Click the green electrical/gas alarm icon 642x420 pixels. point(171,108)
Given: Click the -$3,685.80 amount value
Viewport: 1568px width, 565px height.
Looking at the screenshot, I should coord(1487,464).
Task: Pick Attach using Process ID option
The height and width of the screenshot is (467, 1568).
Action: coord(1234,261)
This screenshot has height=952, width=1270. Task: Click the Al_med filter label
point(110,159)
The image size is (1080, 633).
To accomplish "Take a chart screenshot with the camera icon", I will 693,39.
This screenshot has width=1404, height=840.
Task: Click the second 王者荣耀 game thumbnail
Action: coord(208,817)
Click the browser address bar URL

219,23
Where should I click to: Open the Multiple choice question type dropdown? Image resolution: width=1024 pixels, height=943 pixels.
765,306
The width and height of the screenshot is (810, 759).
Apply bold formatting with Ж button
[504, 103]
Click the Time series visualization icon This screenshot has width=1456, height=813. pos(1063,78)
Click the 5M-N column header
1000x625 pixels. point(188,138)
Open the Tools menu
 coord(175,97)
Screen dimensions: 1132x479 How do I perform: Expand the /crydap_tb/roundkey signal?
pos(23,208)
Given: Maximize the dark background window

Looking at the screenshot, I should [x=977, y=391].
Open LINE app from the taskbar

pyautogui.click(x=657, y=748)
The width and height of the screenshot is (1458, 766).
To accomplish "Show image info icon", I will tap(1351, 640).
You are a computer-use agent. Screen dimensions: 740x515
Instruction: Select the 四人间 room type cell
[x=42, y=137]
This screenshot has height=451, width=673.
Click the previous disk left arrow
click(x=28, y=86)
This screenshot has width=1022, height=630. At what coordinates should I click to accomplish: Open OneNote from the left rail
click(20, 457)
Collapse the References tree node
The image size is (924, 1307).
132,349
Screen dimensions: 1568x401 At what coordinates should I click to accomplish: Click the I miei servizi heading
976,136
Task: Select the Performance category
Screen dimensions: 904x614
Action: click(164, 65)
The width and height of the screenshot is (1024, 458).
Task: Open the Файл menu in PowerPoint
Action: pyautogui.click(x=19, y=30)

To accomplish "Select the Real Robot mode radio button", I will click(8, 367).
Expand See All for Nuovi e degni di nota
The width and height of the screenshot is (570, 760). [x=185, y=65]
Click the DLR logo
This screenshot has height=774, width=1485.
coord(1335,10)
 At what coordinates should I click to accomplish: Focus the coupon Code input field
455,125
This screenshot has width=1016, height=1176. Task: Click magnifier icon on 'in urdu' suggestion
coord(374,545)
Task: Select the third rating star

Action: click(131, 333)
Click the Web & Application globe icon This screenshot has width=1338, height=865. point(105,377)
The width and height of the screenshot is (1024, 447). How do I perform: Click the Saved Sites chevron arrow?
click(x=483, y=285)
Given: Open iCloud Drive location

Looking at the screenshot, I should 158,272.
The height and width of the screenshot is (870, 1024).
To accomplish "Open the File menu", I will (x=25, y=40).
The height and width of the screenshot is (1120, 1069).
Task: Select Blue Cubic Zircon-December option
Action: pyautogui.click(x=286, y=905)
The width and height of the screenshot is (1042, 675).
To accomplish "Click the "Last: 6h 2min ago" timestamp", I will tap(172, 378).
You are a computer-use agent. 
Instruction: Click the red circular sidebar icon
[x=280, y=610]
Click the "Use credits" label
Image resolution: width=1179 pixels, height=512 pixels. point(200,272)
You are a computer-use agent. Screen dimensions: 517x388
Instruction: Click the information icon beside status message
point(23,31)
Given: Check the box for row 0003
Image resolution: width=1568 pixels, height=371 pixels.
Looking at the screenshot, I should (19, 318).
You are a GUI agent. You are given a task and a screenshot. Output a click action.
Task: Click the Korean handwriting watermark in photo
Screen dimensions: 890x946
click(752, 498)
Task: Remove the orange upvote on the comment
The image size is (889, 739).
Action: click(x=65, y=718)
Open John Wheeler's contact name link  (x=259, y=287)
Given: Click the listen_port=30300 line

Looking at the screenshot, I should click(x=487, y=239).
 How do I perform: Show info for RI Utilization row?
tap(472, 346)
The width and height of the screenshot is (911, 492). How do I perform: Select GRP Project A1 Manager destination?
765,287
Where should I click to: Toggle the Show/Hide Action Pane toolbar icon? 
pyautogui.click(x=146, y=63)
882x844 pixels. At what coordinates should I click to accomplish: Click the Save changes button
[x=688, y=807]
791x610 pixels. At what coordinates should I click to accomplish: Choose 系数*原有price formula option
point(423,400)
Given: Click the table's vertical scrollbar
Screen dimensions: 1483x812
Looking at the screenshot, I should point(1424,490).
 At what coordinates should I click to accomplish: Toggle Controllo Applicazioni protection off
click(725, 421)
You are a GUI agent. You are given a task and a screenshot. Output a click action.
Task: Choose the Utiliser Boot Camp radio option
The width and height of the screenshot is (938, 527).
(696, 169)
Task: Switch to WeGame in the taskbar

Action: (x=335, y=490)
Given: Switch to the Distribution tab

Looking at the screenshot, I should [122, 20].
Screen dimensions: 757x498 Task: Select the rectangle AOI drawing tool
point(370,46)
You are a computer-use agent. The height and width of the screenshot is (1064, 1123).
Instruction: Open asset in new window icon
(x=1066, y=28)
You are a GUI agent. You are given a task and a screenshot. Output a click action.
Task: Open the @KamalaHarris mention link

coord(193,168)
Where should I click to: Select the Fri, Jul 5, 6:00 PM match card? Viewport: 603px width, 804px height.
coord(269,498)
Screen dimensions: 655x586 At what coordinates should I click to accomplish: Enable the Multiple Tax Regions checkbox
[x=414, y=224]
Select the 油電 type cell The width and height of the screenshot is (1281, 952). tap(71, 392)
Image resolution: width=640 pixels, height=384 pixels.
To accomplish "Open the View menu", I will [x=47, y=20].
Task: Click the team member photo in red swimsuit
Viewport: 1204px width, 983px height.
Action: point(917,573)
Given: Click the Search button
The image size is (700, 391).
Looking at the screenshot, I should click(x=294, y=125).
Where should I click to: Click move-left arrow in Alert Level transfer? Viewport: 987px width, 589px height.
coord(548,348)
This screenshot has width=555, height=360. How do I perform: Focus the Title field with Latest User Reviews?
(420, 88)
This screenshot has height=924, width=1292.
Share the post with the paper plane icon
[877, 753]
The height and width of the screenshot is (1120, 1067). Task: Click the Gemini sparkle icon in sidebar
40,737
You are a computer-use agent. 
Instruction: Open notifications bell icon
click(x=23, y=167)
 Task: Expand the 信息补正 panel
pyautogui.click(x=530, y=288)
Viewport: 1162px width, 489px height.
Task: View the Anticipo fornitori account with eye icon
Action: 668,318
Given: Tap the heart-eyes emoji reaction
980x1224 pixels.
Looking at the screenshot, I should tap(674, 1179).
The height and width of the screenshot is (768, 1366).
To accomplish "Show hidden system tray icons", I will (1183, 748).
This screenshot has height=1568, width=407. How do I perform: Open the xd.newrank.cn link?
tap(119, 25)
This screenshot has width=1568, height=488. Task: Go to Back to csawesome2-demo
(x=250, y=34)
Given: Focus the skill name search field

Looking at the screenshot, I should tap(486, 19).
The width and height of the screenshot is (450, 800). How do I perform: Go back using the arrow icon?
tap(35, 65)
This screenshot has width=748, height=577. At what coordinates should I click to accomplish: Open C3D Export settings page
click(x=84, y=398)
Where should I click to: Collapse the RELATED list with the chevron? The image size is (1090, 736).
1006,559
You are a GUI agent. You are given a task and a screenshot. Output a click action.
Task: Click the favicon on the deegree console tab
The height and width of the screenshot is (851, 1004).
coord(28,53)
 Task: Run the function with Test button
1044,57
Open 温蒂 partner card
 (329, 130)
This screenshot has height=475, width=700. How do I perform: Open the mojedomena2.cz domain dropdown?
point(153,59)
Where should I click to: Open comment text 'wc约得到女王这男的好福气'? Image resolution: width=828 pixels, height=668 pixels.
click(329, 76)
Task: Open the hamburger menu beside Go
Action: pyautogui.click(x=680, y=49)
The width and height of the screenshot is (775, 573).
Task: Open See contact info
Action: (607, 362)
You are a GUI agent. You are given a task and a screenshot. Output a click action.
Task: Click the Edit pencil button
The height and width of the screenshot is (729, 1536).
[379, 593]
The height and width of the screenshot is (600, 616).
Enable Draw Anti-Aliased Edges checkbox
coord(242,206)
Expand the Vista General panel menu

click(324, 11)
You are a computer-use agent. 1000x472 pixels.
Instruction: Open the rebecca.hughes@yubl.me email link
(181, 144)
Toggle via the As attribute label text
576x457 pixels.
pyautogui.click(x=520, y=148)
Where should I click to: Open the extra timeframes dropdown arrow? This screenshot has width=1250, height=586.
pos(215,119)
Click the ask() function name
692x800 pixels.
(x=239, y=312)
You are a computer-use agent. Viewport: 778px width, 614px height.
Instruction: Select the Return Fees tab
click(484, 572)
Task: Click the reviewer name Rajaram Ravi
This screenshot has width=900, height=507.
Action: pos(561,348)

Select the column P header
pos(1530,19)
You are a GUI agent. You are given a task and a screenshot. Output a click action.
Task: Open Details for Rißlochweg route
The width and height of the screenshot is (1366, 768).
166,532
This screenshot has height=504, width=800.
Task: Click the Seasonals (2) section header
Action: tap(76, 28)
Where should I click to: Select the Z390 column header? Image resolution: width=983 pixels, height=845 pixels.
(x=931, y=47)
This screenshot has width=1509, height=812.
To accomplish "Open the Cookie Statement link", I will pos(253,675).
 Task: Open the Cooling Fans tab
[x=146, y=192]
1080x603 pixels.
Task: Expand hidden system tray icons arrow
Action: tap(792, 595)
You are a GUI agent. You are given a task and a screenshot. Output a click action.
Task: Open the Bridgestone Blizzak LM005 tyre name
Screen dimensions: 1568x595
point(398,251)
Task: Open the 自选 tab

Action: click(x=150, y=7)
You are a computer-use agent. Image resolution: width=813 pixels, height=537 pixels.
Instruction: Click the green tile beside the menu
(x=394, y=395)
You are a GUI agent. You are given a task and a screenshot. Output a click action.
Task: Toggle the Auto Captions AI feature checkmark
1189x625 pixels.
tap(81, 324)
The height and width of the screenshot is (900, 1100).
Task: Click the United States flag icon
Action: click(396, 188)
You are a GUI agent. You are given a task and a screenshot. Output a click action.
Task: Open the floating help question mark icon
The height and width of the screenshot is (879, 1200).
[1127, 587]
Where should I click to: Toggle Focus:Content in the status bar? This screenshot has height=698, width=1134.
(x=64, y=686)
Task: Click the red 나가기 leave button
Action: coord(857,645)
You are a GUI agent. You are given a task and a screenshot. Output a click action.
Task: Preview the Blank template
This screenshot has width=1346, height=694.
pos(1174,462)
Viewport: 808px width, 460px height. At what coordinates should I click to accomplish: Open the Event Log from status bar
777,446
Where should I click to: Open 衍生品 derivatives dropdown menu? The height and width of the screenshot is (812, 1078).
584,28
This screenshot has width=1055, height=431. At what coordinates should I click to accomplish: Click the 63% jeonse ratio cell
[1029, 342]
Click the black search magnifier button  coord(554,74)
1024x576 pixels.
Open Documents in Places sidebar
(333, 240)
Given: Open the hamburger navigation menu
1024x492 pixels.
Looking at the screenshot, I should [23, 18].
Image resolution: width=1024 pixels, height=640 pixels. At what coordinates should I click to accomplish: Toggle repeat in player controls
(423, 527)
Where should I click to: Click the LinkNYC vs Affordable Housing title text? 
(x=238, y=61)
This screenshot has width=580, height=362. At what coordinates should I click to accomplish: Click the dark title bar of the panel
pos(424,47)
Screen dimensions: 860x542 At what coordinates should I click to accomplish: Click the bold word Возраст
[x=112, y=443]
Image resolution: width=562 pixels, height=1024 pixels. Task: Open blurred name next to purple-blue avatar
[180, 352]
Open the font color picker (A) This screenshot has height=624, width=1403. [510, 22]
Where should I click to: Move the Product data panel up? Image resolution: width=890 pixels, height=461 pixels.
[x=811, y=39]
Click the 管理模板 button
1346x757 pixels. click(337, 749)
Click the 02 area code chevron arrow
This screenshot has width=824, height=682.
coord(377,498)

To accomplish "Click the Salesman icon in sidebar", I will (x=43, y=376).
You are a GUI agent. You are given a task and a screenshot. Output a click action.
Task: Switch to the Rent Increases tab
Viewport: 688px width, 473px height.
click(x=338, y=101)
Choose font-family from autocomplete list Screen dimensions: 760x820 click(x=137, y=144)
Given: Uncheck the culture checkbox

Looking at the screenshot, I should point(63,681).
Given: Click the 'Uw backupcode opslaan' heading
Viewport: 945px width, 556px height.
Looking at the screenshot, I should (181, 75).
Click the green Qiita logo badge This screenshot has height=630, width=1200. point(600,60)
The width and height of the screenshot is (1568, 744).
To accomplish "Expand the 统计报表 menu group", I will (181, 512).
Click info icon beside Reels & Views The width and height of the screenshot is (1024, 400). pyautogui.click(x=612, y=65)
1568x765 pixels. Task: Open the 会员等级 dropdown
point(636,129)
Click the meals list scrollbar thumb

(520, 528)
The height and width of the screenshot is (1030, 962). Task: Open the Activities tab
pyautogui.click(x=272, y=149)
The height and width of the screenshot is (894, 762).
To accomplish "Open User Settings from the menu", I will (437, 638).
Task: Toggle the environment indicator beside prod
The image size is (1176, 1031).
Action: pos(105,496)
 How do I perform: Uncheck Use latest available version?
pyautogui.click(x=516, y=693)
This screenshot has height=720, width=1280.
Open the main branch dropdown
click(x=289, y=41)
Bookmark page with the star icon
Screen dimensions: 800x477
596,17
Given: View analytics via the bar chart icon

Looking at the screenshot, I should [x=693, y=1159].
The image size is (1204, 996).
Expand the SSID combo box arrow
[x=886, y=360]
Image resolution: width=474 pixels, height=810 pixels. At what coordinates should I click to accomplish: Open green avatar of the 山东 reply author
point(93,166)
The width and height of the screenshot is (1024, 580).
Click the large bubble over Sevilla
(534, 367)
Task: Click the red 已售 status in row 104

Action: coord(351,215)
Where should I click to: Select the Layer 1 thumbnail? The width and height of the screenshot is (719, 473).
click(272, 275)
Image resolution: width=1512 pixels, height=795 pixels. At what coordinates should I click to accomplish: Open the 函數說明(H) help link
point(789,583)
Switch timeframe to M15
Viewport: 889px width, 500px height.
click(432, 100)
———
### Task
Scan the records above line by line, counting those where the word "font" appears, and give the count alone.

### Solution for this exercise
2